++++ Records for the task ++++

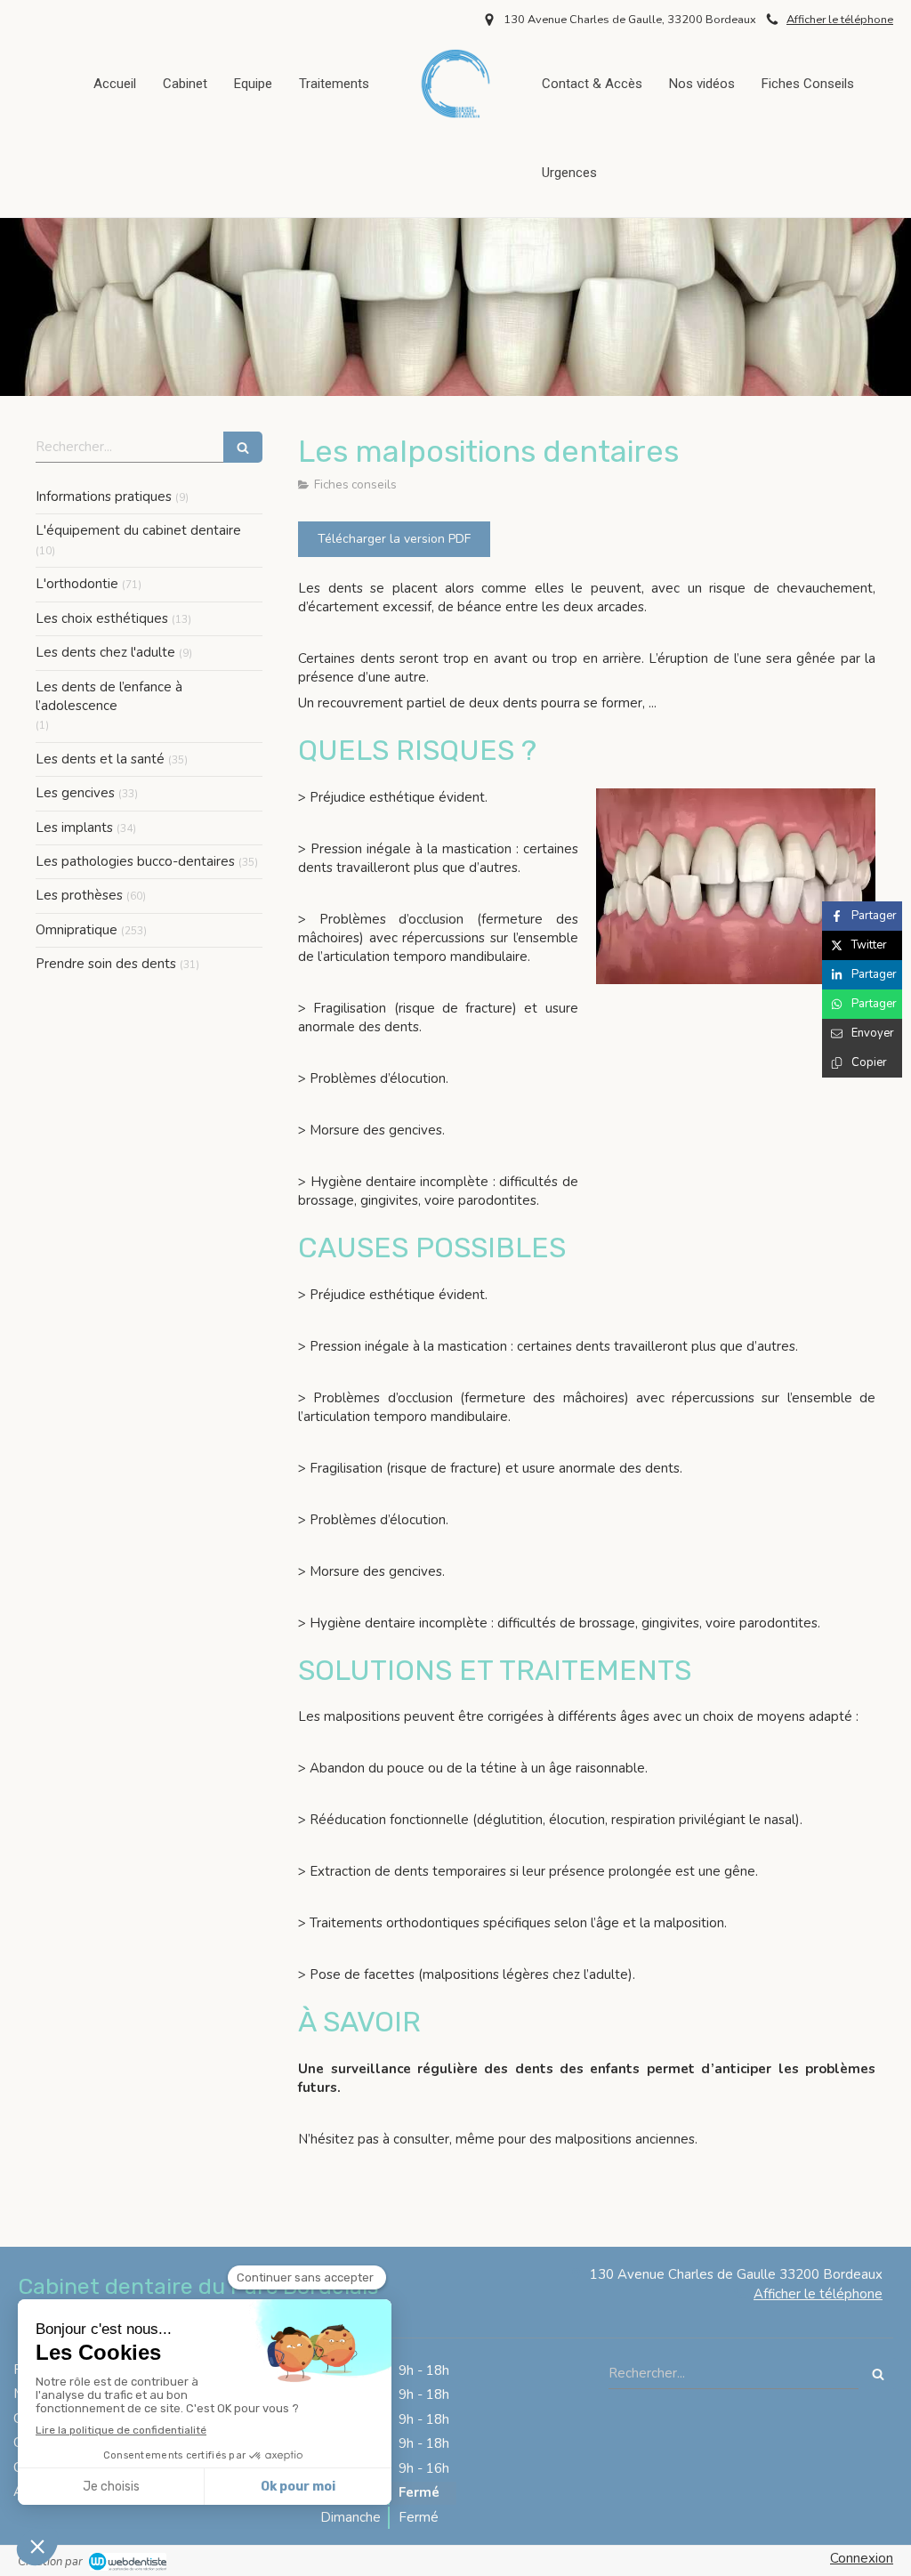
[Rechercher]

++++
++++ Records for the task ++++

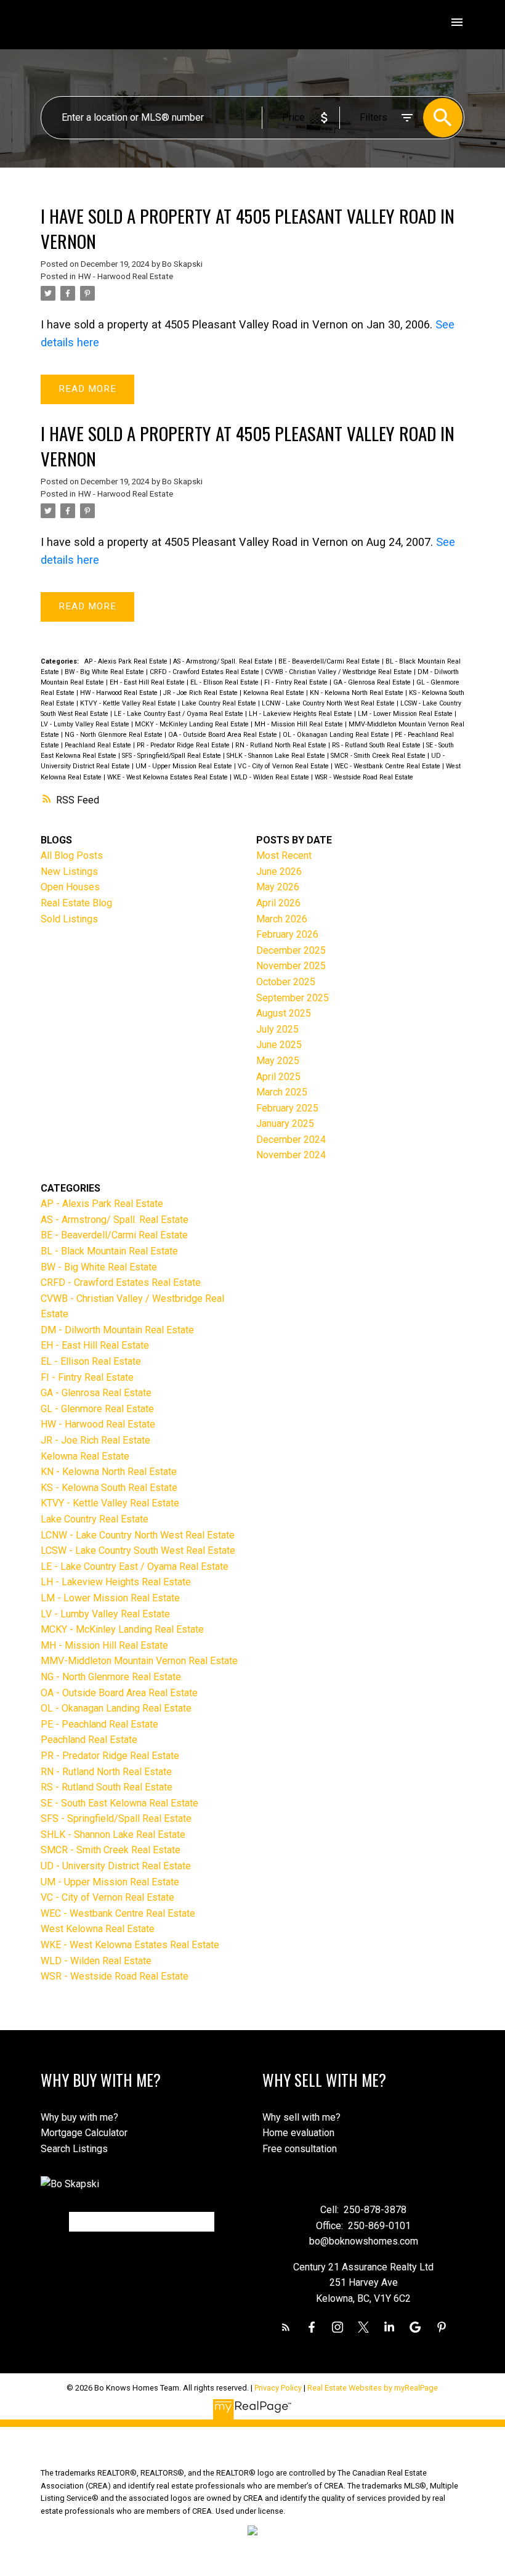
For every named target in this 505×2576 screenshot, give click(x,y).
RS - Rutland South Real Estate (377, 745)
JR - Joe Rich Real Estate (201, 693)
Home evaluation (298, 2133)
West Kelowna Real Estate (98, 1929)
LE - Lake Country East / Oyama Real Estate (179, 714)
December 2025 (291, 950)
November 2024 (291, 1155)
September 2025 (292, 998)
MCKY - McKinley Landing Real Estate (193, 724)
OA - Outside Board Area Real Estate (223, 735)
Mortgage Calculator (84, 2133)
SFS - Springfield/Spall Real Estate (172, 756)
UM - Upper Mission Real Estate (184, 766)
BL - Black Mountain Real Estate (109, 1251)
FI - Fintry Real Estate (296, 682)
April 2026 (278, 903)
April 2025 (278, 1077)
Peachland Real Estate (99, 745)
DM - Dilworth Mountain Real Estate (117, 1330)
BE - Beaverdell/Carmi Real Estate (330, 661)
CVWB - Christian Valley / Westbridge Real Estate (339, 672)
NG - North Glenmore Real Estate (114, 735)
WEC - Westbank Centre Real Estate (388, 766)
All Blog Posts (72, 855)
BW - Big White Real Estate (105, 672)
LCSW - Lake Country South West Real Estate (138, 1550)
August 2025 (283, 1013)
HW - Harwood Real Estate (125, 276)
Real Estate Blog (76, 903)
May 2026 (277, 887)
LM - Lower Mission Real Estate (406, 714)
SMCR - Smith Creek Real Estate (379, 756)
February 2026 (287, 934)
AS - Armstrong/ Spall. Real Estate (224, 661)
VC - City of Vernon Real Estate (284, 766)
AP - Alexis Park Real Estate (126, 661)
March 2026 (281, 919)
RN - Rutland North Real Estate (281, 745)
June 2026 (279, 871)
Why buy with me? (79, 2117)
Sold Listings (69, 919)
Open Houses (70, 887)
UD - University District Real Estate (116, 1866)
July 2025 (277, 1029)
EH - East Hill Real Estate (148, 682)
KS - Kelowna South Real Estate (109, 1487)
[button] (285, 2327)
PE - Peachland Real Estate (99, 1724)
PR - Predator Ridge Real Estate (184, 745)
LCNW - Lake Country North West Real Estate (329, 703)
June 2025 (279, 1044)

++++

Everything above from the line containing "December 2025 (291, 950)" down to the line containing "WEC - Westbank Centre Real Estate (388, 766)" is to be transcribed exactly, with both of those lines included and nothing else added.

December 2025 (291, 950)
November 2024 (291, 1155)
September 2025 (292, 998)
MCKY - McKinley Landing Real Estate (193, 724)
OA - Outside Board Area Real Estate (223, 735)
Mortgage Calculator (84, 2133)
SFS - Springfield/Spall Real Estate (172, 756)
UM - Upper Mission Real Estate (184, 766)
BL - Black Mountain Real Estate (109, 1251)
FI - Fintry Real Estate (296, 682)
April 2026 (278, 903)
April 2025 (278, 1077)
Peachland Real Estate (99, 745)
DM - Dilworth Mountain Real Estate (117, 1330)
BE - Beaverdell/Carmi Real Estate (330, 661)
CVWB - Christian Valley / Westbridge Real Estate (339, 672)
NG - North Glenmore Real Estate (114, 735)
WEC - Westbank Centre Real Estate (388, 766)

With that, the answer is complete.